_What is required_. Your reply should consist only of the lines from the one with "Task: Switch to the Successful transfers tab" through the end of the entries, transcribed exactly. Pictures stay out.

_Extracted information_.
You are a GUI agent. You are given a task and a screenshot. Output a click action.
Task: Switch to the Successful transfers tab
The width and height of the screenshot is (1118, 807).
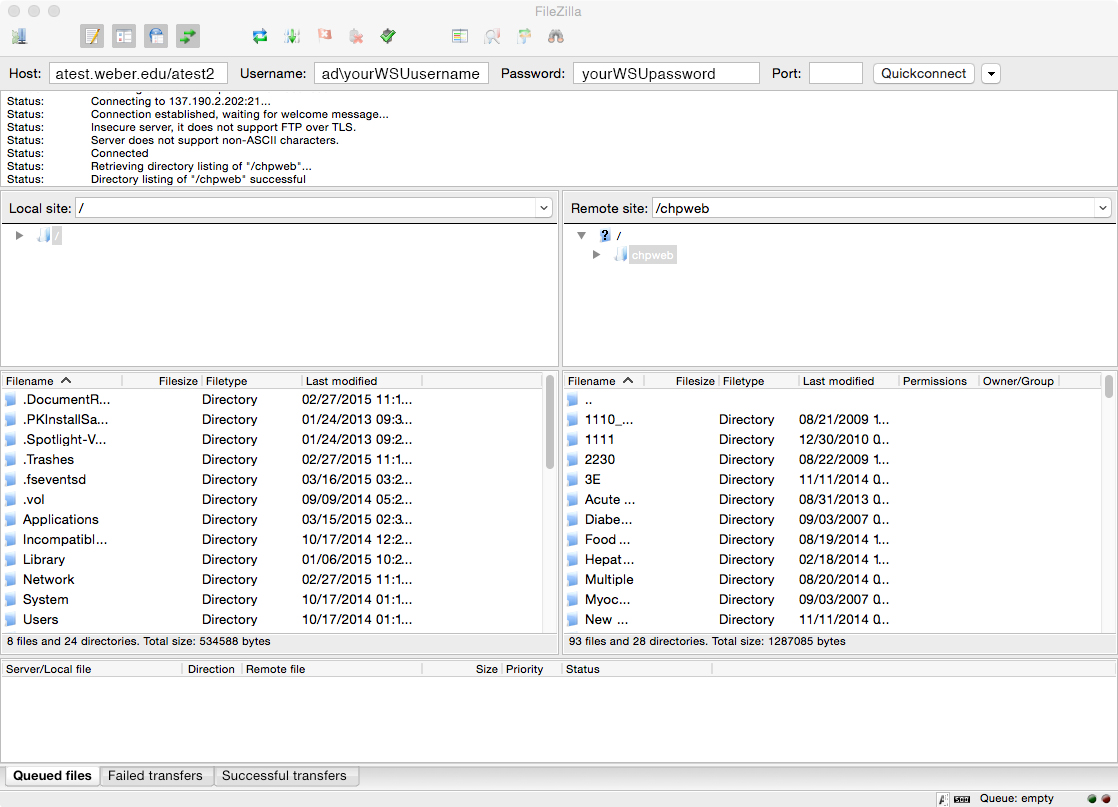(284, 776)
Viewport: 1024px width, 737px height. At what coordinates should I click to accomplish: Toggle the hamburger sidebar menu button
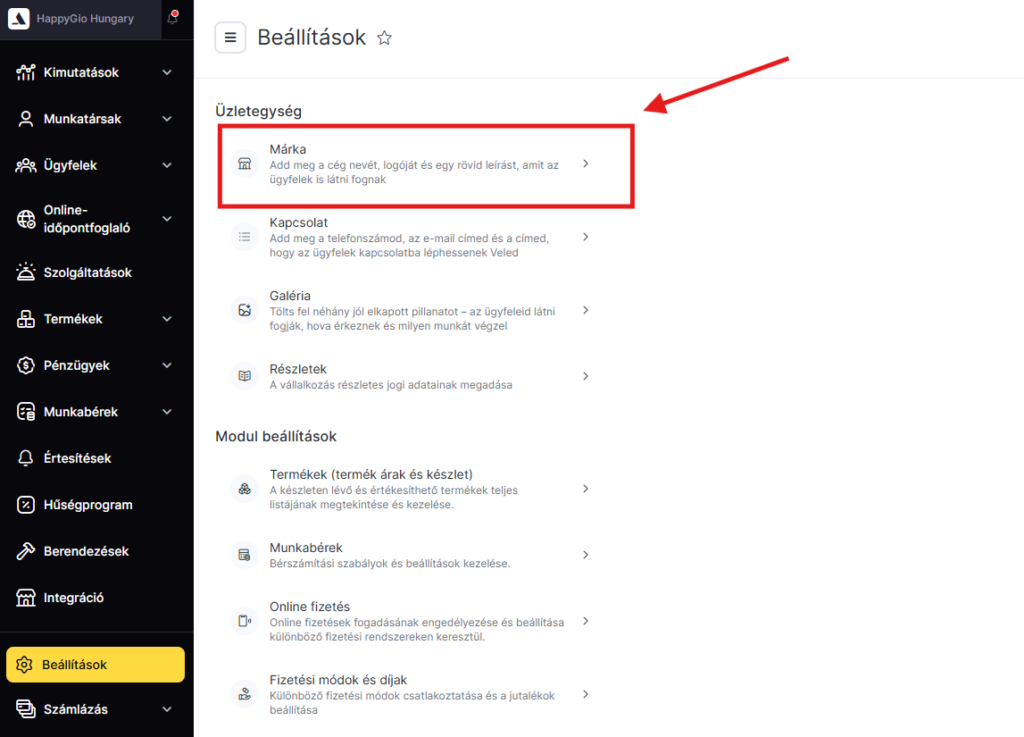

_Finished task_.
Task: Switch to the Successful transfers tab
The width and height of the screenshot is (1118, 807).
(284, 776)
Viewport: 1024px width, 737px height. At what coordinates should I click to accomplish: Toggle the hamburger sidebar menu button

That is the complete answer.